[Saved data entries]

•••

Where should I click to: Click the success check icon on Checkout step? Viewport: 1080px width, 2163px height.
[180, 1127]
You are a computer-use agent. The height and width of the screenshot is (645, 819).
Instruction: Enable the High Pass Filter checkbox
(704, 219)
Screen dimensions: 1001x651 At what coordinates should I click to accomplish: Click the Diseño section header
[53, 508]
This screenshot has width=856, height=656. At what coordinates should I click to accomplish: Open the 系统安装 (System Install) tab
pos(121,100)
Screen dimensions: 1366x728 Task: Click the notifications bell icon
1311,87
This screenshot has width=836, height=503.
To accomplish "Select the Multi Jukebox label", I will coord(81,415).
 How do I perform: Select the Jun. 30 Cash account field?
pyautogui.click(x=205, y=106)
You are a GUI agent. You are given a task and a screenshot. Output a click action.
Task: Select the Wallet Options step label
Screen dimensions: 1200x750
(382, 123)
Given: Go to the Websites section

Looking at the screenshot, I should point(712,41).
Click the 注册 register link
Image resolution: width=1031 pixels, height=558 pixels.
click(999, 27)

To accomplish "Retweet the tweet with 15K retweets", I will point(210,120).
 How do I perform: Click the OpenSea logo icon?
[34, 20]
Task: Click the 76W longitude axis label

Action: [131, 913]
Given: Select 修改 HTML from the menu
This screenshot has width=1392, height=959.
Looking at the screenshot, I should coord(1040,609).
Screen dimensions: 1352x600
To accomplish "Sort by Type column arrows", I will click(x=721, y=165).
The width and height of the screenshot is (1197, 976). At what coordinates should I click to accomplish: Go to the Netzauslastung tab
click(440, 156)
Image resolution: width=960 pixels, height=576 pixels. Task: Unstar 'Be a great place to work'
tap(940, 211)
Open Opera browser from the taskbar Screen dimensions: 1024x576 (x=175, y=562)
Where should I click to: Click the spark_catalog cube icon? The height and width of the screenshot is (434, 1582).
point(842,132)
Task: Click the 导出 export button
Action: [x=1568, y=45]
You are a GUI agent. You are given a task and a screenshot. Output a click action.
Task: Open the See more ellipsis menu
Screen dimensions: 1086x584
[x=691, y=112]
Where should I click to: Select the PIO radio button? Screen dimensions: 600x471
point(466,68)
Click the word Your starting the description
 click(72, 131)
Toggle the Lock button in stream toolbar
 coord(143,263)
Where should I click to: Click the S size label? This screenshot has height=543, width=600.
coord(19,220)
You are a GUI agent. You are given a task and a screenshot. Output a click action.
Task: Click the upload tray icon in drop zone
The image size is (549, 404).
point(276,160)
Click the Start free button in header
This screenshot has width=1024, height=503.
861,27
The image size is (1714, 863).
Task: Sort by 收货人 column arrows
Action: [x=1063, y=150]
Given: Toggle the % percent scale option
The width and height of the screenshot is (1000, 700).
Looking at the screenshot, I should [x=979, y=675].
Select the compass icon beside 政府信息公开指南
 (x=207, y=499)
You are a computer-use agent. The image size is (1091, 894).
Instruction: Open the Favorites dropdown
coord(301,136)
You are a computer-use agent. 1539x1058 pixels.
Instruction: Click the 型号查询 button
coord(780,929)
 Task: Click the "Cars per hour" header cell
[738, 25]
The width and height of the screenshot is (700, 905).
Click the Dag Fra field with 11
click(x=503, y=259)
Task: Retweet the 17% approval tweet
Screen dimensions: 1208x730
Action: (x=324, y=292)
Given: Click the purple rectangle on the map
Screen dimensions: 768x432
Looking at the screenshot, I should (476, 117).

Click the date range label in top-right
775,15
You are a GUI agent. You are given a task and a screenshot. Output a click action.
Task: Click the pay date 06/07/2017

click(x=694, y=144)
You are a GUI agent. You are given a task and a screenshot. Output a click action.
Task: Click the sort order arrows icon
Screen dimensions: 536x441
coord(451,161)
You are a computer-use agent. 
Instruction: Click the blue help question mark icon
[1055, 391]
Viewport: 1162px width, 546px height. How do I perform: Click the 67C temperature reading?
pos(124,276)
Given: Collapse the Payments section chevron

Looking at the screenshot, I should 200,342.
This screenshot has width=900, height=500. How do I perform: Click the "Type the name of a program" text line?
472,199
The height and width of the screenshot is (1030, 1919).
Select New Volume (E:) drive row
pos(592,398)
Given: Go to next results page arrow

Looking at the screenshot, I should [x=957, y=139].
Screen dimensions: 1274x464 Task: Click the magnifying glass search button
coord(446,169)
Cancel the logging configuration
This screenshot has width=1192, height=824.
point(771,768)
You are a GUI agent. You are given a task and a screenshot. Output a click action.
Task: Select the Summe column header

•••

* TASK OBJECTIVE *
Go through the records above. Copy each line in which the string "will" appears.

* YOUR SOLUTION *
To accomplish "Select the Multi Jukebox label", I will coord(81,415).
To accomplish "Retweet the tweet with 15K retweets", I will point(210,120).
To accomplish "Sort by Type column arrows", I will click(x=721, y=165).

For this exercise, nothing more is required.